O médico infectologista e professor da Faculdade de Medicina da UFMG, Geraldo Cunha Cury, reforça que a única solução definitiva é a vacina. Mas o processo será longo até que todos estejam imunizados. “As primeiras pessoas vacinadas serão os idosos, as que possuem alguma doença que justifique e os profissionais da saúde. Vacina para todo mundo, só vamos ter lá para maio ou junho do ano que vem, se as vacinas que estão em testes na fase 3 forem bem sucedidas”, diz. “Temos que ter três coisas: paciência, paciência e paciência”, conclui.
A pedagoga Ana Carolina Silva, 39, o marido e os três filhos vivem em Belo Horizonte e costumavam viajar todos os anos para passar o Natal com os familiares: alguns vivem no Sul de Minas, e outros, no Ceará. “Neste ano, como estamos ainda seguindo as recomendações da OMS, seremos só nós cinco mesmo. Tem sido difícil, a saudade é grande, mas não temos coragem de viajar para vê-los”, conta Ana.
A contadora de histórias Aline Cântia, 39, viu os pais pela última vez no Natal do ano passado. Eles moram em Viçosa, na Zona da Mata, e ela, na capital, com o marido. Os sogros também vivem longe, em Cabo Frio (RJ). Neste ano, o dia 25 de dezembro vai ser diferente: cada um vai passar a data na própria casa, mas todos vão permanecer conectados com a ajuda da tecnologia.
“Acredito que faremos um cardápio especial e compartilharemos com nossos pais e irmãos, para que possamos partilhar da mesma mesa, ainda que à distância, com uma live na hora do jantar. A gente sente saudade, mas acho que neste momento ainda é importante ter este cuidado”, afirma Aline.
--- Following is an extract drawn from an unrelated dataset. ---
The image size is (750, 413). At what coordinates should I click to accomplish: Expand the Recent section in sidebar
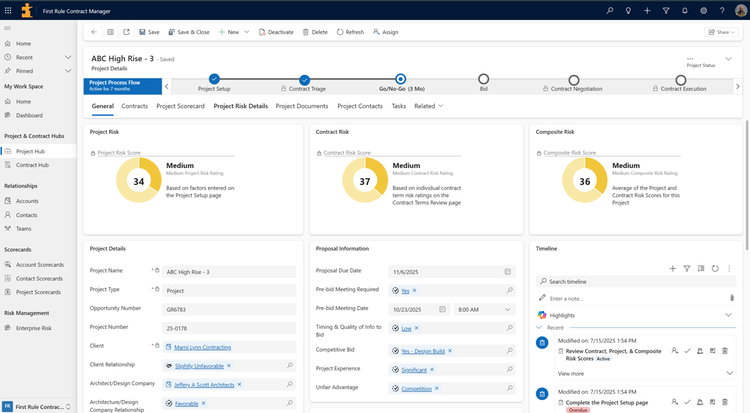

Momento deve ser de reflexão, diz especialista
A época de final de ano pode contribuir para acentuar os impactos que a pandemia vem causado para a saúde mental: o isolamento, a insegurança em relação a emprego e renda e o medo do adoecimento e da morte. “As datas comemorativas, que têm como base exatamente o contato, o afeto e a família, e também as questões financeiras e as perspectivas futuras que chegam com a virada do ano, tudo isso são pontos de estímulo para aquilo que está fragilizado”, afirma o psiquiatra e mestre em saúde coletiva, Rodrigo Mendes D’Angelis.
Segundo ele, apesar de todas as dificuldades, o momento pode ser oportuno para refletir sobre o real significado das festas de fim de ano e valorizar o que realmente importa. “A necessidade de nos reinventarmos em função da pandemia nos leva a pensar a real importância dessas festas: o convívio, a família, a interação. Pode nos levar a um ponto positivo de reflexão: por que o convívio é tão importante, quais as pessoas que são importantes, o que eu tenho feito por elas e como posso construir minha vida de maneira melhor”, pontua.
Para a psicóloga e doutoranda em psicologia, Daiana Fidelis, as tecnologias podem ser aliadas para reduzir as distâncias neste Natal. “É de suma importância perceber que o afastamento social não é o mesmo que o isolamento emocional. Por que não nos reinventarmos no Natal? Claro que será diferente do contato presencial, mas podemos usar as ferramentas que temos ao nosso favor”, diz.